超过一千名患者现已接受化学性质不同的纳米封装化疗药物， 通常表现出较低的毒性、增加的有效负载的肿瘤积累以及偶尔的改善 无进展生存期。实验上，已经出现了更多的新结构和方法 由纳米技术联盟成员和其他团体首创。小鼠测试通常涉及测量 肿瘤大小、存活率或组织病理学和其他分子诊断的使用。然而，尽管有这些 进步，但人们对这些纳米材料在体内如何实际工作或失效、空间和性能如何等方面知之甚少。 时间异质性以及如何提高功效。凭借最近的新生物学见解 导致该应用的可行性研究（Sci Transl Med，2015；7,314ra183；Nat Comm 2015；6,8692）和 新体内成像技术的最新发展（Nat Commun 2013;4,1504; PLoS One 2013;8:e60988;纳特方法。 2015;12:577-585; ChemMedChem 2014;9:1131-5) 我们现在能够解决 这些重要的癌症纳米技术问题以以前不可能的方式解决。
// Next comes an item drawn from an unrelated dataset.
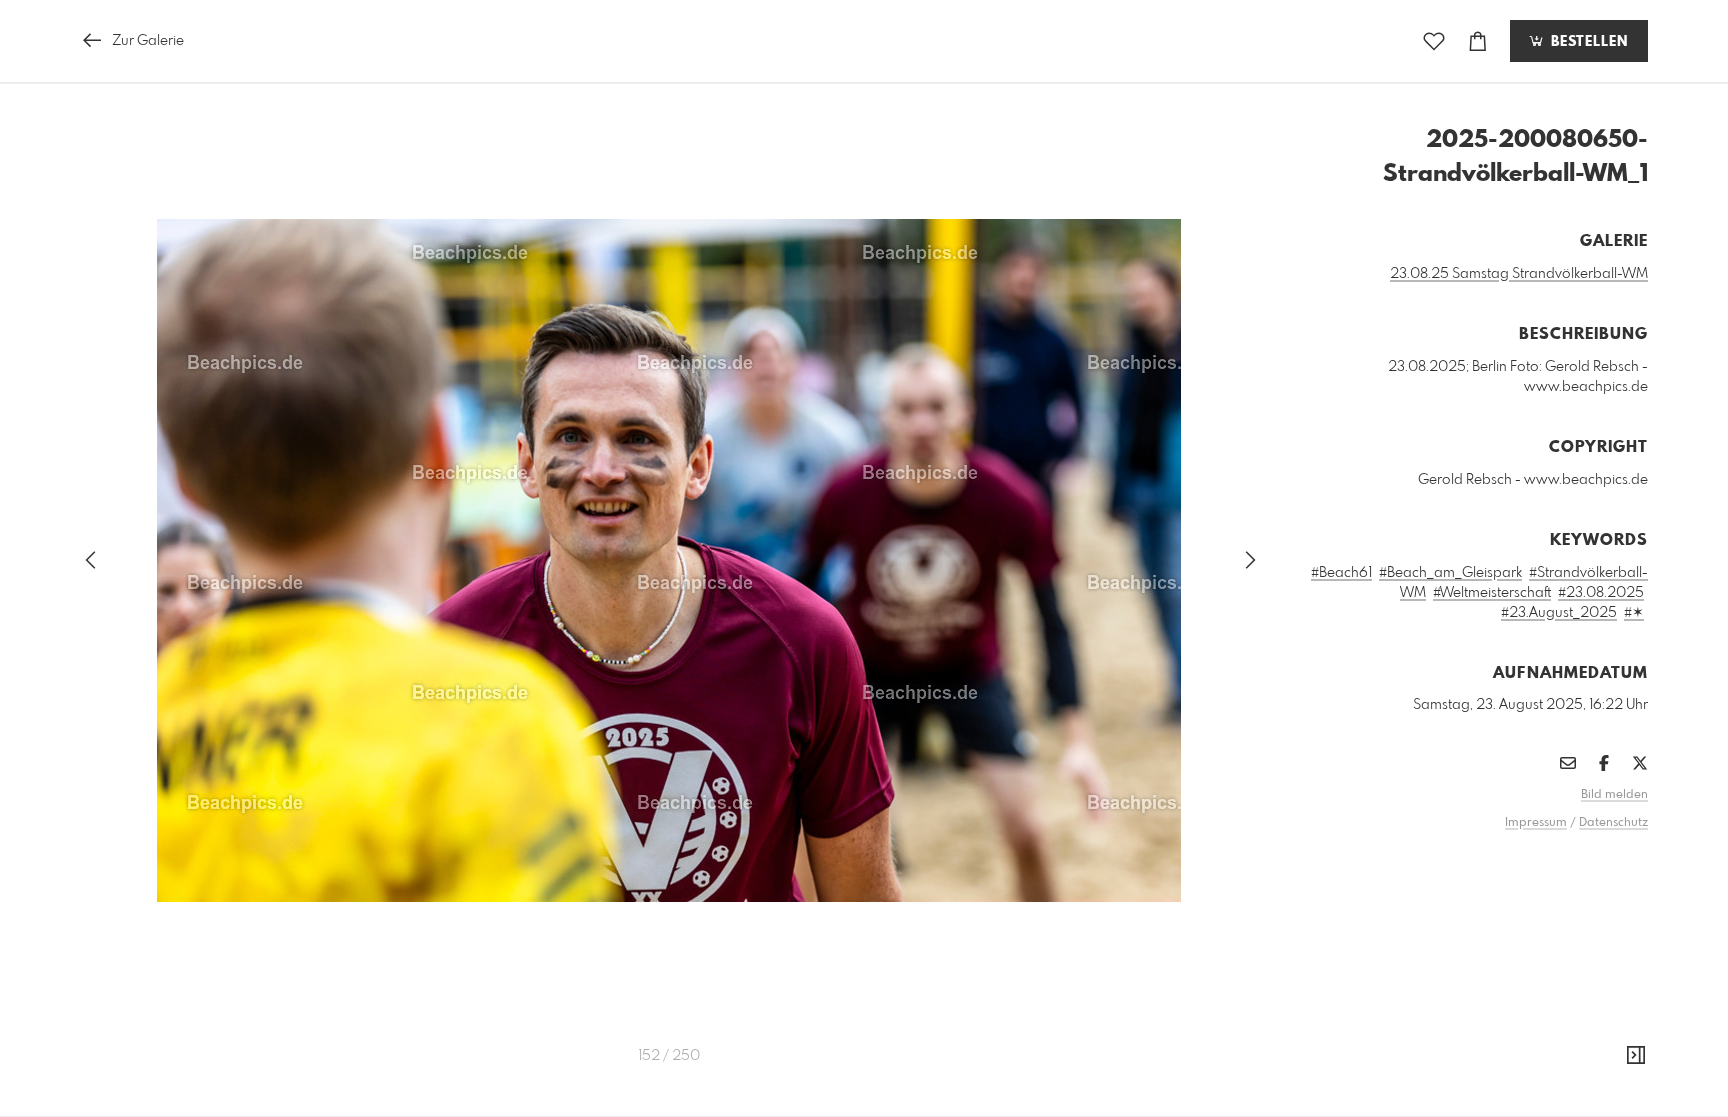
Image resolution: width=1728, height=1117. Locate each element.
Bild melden (1614, 795)
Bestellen (1587, 42)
此举的目标 项目是对治疗性纳米颗粒进行成像分析，解决纳米颗粒的关键问题 分布（药代动力学，PK）和细胞反应（药效学，PD）：i）为什么目前临床上没有 TNP 更高效（目标 1）； ii) 亲和配体靶向肿瘤对提高疗效有多大帮助（目标 2) 和 iii) 我们能否通过纳米粒子增强 MR 成像从无反应者中选择有反应者（目标 3）？我们 假设相当大比例的肿瘤细胞积累是由肿瘤骨髓细胞介导的 （巨噬细胞）而不是癌细胞，提供了进一步增强疗效的新策略。尽最大努力 据我们所知，该项目是对现有联盟项目的补充，并将对其他联盟有用 通过未来的互动来了解整个联盟的成员。它还将提供急需的生物 了解纳米颗粒增强磁共振成像结果以解释临床数据。